→ Exercise set
1. In the meditation essay, what time was the writer's EEG appointment?
2. List the ritual items that the second paragraph of the meditation essay says are not needed.
3. Continue the meditation essay from its last sentence.

→ Page extract
******
The ability to achieve a mediative state has long been second nature. Like dropping a stone into a deep, quiet well. No need to pay attention to the breath, no chant, no posture but the chair. Awake and aware, but uninvolved in the thousand thoughts that usually crowd the moment.
Maybe we make it too complicated. There’s no need for all the bells and chants and incense and such, though most of us like the comfort of ritual. But we need to be able to drop into a meditative state without the prompts if needed.
|Only One Head!|
I had a funny meditative experience once. Before beginning a new medication which had a potential for producing seizures in those who are prone to such, I had to have an EEG to make sure I didn’t have undetected seizures.
My appointment was for 7:45 am, an unholy time of day for someone who hates getting up early. Part way through the test the technician said, “I’m going to turn the lights off for 20 minutes. You can rest, but don’t go to sleep.” So I decided to meditate for those 20 minutes.
******
→ Records provided
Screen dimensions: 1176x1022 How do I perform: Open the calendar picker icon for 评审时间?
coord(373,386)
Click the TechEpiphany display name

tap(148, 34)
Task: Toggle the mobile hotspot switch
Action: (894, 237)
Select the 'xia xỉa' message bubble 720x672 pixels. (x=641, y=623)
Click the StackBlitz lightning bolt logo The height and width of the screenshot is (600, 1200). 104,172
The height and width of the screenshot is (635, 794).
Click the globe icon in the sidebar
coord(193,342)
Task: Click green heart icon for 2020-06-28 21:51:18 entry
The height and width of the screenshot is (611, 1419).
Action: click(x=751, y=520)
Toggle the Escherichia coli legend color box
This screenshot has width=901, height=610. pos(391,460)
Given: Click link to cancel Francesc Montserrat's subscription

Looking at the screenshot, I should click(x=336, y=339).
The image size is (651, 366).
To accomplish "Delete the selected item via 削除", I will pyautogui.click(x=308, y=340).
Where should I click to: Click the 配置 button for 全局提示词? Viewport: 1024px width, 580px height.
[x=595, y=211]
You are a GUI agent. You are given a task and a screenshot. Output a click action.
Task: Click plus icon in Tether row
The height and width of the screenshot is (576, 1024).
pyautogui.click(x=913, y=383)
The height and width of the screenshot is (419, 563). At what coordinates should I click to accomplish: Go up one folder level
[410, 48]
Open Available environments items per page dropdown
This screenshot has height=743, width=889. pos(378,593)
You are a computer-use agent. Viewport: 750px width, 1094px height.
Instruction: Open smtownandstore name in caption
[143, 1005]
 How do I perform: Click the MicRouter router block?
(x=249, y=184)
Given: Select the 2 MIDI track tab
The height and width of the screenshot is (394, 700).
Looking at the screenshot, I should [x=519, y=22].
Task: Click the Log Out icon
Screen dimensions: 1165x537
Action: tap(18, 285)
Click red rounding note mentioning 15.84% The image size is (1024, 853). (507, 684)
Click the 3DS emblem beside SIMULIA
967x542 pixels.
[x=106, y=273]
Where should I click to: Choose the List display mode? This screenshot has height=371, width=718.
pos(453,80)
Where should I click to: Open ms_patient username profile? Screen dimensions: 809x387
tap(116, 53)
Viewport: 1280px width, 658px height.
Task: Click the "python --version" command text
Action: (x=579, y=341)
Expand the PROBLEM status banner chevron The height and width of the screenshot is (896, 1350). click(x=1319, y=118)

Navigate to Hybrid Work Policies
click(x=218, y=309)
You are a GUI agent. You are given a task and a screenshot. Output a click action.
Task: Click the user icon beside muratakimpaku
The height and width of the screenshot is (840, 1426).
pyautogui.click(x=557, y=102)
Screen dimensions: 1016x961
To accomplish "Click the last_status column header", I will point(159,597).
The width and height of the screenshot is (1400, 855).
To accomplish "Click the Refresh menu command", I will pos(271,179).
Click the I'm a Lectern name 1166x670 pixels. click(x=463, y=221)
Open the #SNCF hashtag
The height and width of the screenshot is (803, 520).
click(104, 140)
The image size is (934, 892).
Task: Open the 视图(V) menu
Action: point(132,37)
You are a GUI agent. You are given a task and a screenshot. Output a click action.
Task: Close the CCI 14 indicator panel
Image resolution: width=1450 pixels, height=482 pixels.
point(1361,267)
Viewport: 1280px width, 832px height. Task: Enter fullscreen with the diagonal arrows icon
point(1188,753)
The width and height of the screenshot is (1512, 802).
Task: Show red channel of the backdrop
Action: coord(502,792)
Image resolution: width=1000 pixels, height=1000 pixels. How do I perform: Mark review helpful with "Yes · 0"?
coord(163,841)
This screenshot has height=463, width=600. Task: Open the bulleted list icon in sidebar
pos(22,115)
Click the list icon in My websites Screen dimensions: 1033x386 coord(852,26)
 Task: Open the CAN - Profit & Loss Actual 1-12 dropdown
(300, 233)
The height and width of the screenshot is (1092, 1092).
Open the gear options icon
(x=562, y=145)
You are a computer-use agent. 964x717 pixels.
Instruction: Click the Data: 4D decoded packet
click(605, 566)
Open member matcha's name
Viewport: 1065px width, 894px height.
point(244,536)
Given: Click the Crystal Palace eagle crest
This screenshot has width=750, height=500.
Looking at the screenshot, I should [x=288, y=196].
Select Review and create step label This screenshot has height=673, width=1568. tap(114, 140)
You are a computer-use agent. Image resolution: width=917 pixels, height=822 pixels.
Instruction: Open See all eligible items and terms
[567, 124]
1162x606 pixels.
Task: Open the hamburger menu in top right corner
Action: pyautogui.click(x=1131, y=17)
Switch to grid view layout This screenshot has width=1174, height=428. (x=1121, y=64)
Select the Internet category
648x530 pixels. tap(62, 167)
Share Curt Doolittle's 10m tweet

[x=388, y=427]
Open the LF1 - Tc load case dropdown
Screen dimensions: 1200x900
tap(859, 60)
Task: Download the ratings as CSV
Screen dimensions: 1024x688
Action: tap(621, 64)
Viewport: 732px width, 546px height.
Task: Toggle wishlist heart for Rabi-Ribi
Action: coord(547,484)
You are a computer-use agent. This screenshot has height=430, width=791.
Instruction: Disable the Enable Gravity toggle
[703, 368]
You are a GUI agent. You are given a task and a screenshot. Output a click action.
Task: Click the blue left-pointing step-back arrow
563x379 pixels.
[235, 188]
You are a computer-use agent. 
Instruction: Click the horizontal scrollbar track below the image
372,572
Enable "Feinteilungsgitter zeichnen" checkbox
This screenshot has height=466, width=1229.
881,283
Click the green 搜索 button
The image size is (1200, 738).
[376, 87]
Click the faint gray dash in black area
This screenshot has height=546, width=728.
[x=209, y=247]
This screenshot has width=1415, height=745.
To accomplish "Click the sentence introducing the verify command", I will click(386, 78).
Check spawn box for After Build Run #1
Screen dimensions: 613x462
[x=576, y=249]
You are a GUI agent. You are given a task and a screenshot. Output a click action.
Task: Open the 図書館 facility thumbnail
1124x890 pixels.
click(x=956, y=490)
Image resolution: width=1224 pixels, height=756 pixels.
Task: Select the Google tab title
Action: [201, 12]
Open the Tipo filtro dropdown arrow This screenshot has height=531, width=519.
******
→ Task-by-task outputs
1. 7:45 am

2. bells, chants, incense

3.
When the results came back I had no propensity for seizures but the neurologist reading the EEG noted that I had increased levels of alpha and theta wave activity, and suggested my doctor ask me if I had a problem with alcohol.
I told my doctor I’d been meditating during the EEG but she looked at me as if I’d just grown a second head. I don’t drink (at all) but I don’t think she ever believed I wasn’t a dedicated booze hound after that. She checked my liver enzymes each time she did blood work, and would say things like, "I can tell if you've been drinking by your liver enzymes."
Of course meditation creates the same increase in alpha and theta wave activity in the brain as alcohol, but while the neurologist who read my EEG may have come across a drinker or two early in the day, she’d probably never come across a practiced Buddhist meditator at 8:00 am before.